Audio and Video Based Emotion Detection
R.Mohamed Yousuf , Dr.T.C.Subbulakshmi
Student(IT) – Professor(IT)
Francis Xavier Engineering College, Tirunelveli, India
ABSTRACT
The massive and growing burden imposed on modern society by depression has motivated investigations into early detection through automated, scalable and non-invasive methods, including those based on speech, facial expression and text. In response to the pressing need for accurate depression detection, researchers in affective computing have turned to behavioral cues such as facial expressions and prosodic features from speech to predict mental disorders like depression and Post- traumatic Stress Disorder.
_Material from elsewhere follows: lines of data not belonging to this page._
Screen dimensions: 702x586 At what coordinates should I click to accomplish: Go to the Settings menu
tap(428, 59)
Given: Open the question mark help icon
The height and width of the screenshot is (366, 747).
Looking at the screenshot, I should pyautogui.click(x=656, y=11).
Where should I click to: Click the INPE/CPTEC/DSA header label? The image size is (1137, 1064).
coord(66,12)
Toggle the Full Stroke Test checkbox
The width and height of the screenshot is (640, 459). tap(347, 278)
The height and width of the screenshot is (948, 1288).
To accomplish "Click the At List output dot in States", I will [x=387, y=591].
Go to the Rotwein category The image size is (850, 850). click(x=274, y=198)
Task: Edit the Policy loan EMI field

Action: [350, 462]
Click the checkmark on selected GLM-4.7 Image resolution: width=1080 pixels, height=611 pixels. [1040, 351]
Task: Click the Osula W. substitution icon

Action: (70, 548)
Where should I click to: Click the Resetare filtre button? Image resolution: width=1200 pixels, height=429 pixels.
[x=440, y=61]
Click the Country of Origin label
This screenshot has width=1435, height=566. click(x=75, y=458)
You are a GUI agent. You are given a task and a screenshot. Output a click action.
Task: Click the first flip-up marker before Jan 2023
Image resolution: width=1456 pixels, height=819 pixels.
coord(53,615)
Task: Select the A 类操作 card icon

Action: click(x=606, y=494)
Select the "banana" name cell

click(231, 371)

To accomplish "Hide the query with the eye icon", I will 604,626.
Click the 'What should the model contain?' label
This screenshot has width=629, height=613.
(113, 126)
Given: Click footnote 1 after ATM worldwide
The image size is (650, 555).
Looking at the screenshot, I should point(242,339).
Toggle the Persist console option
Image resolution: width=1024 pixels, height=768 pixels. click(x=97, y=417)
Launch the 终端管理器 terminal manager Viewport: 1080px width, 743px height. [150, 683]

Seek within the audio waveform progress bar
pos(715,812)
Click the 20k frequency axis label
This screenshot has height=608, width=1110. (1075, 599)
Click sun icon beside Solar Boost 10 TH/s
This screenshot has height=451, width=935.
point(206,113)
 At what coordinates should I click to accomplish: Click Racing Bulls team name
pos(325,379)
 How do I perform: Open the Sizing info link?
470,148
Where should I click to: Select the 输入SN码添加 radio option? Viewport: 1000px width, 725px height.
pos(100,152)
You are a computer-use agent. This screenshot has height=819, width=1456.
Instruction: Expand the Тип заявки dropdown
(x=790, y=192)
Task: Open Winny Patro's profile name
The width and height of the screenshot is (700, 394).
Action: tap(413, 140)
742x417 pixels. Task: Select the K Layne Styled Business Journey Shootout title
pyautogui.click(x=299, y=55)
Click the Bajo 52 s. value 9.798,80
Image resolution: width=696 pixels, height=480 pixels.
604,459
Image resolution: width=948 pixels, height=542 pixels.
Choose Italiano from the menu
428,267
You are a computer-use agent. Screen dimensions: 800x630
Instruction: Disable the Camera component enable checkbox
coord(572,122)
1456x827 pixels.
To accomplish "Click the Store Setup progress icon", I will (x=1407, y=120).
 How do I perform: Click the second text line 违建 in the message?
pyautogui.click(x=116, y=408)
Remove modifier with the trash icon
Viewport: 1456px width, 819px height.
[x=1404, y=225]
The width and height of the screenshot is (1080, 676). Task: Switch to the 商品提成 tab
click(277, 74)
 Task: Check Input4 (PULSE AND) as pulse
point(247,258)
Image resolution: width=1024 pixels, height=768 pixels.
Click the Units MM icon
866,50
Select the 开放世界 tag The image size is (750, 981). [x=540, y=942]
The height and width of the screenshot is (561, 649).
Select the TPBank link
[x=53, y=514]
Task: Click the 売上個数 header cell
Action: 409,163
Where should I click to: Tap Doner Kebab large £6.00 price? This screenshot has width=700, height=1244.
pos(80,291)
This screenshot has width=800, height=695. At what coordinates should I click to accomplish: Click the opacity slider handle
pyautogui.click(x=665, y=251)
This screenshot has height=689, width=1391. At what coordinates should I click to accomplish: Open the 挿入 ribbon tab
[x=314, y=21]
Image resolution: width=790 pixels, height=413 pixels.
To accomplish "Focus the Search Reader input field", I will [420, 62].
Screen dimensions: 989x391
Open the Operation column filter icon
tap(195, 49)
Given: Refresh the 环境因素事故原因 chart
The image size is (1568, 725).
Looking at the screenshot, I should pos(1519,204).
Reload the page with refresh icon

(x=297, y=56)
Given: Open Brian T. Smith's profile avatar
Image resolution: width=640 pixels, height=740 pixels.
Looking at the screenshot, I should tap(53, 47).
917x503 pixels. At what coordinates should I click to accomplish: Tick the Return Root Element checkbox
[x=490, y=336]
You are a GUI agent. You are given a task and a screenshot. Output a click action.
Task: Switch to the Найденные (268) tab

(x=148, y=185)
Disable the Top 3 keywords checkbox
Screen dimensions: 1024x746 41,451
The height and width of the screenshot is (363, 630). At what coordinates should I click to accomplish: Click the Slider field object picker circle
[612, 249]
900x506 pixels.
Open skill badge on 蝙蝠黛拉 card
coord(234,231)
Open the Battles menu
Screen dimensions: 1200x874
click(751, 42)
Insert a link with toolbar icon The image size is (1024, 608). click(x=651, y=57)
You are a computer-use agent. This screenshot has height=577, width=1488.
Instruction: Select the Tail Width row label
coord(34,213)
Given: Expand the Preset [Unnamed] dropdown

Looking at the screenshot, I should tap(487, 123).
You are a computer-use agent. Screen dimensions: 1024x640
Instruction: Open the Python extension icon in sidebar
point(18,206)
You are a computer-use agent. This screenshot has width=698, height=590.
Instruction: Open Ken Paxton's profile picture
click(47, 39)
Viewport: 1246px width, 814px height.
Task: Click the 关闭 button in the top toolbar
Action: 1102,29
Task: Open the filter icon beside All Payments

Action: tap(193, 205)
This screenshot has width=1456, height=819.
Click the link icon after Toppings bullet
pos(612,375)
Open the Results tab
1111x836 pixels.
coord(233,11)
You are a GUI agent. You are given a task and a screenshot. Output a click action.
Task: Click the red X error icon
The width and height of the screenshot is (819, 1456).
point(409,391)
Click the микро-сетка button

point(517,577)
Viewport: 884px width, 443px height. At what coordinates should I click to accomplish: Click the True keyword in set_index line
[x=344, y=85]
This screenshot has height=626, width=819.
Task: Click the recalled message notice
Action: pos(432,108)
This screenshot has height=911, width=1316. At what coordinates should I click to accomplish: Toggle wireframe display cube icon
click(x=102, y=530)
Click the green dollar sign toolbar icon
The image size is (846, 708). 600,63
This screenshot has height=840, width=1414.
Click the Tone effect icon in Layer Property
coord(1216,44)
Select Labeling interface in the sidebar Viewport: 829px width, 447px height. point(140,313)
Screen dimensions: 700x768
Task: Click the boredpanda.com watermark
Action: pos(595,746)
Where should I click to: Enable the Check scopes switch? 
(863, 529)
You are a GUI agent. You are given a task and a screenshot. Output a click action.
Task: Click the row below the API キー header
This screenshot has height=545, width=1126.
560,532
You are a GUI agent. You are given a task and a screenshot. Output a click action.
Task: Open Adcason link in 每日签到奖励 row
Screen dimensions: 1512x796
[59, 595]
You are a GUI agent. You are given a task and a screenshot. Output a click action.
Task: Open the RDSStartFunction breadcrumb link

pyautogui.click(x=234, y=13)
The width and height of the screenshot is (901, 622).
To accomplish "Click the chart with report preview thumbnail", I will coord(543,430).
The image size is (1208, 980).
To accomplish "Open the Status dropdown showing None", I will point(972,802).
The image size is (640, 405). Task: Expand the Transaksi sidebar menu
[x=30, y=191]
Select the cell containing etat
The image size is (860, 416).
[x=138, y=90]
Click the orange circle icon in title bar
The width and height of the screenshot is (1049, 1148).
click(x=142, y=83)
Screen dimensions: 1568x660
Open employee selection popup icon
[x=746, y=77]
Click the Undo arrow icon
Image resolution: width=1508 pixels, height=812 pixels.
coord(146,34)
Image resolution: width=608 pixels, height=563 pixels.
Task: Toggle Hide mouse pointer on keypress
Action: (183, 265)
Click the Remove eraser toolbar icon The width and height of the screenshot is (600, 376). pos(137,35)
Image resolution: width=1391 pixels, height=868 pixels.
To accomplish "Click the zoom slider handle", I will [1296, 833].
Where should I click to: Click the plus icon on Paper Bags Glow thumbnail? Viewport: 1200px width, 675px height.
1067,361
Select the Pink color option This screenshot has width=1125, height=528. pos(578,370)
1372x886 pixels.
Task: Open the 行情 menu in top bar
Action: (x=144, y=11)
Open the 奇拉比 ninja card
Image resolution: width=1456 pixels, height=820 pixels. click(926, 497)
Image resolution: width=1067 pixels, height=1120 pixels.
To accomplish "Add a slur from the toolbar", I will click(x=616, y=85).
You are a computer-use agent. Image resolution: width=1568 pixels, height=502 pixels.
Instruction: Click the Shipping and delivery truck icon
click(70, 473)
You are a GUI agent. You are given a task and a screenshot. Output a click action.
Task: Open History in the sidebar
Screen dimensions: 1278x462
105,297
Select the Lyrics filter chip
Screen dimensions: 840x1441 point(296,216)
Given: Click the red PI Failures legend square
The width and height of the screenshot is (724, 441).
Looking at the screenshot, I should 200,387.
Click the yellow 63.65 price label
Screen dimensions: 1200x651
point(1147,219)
This project introduces a novel framework that harnesses attention mechanisms across multiple layers to identify and extract crucial features from various modalities, facilitating the prediction of depression levels. Leveraging low-level and mid-level features from text, audio, and video data, the proposed network employs attention mechanisms at different levels to quantify the significance of each feature and modality, resulting in enhanced prediction performance. Through a series of meticulous experiments involving individual features from diverse modalities as well as their combinations, the study showcases the efficacy of the approach. Additionally, the project addresses the challenge of identifying effective depression-related features in adverse recording conditions and across different smartphone devices. Introducing two innovative sets of features rooted in speech landmarks, the study achieves promising outcomes on disparate datasets. Employing a blend of machine learning and deep learning algorithms, this research contributes to advancing accurate depression detection by fusing behavioral cues from multiple sources.